雷助は刀をいったん鞘に戻すと、ゆっくりその後を追った。



彼が外に出たとき。



「今じゃ!!!放て!!!」




バン!バン!ババン!!



銃声が鳴り響いた。




―――風丸たち



「今のは!?」


元が二人を振り返る。


風丸はあくまで冷静に言った。


「銃声、だな」


「雷助が!!!」


風丸は呟いた。


「危ないぞ……」


「そんなの分かってる!!助けに行くぞ!!」


「あぁ、銃を向けた奴らをな」


「あ???」


風丸は駆け出した。


“まずいな”




―――村



「馬鹿な!」


発射の瞬間、雷助が横に飛びのいた。それで弾は全て外れた。


「……惜しかったな。
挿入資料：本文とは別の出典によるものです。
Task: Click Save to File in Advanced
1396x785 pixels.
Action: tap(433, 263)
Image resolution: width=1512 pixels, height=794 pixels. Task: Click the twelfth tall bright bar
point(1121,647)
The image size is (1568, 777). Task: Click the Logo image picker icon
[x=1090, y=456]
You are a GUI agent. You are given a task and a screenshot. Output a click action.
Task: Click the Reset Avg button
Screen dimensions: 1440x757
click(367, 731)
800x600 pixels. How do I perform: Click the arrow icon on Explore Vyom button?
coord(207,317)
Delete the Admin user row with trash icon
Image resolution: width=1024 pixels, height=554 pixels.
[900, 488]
いい作戦だった」


太陽の光が、彼の刀に反射して一番近くにいた村人の目をくらます。


“……う……”ザシュ!


「ただ、相手を間違えた」


その村人は真横に雷助がいることと、自分のわき腹から血と腸が流れていることを不思議そうに眺めた。


その体がゆっくりと崩れ落ちる。


あまりにゆっくりで、現実感がなかった。


「……その翁の指示とはいえ、考えが足りなかったな」


雷助はすぐ横の村人を見た。彼は瞬間、はたと我に返った。恐怖がやってくる。


「く、来るなぁ!!」


村人は震えながらも火縄銃を持ち上げ、雷助の目の前に構えた。


しかし雷助は微塵も動揺しなかった。


それどころか目の前の銃口を覗き込んでせせら笑っている。


「……撃ってみろ」


村人は言われてはじめて、引き金を引いても弾が飛び出さないことに気がついた。


刀が振り上げられ、銃がはじきとばされた。


「残念だったな」


雷助は冷たく笑い、刀を突き出した。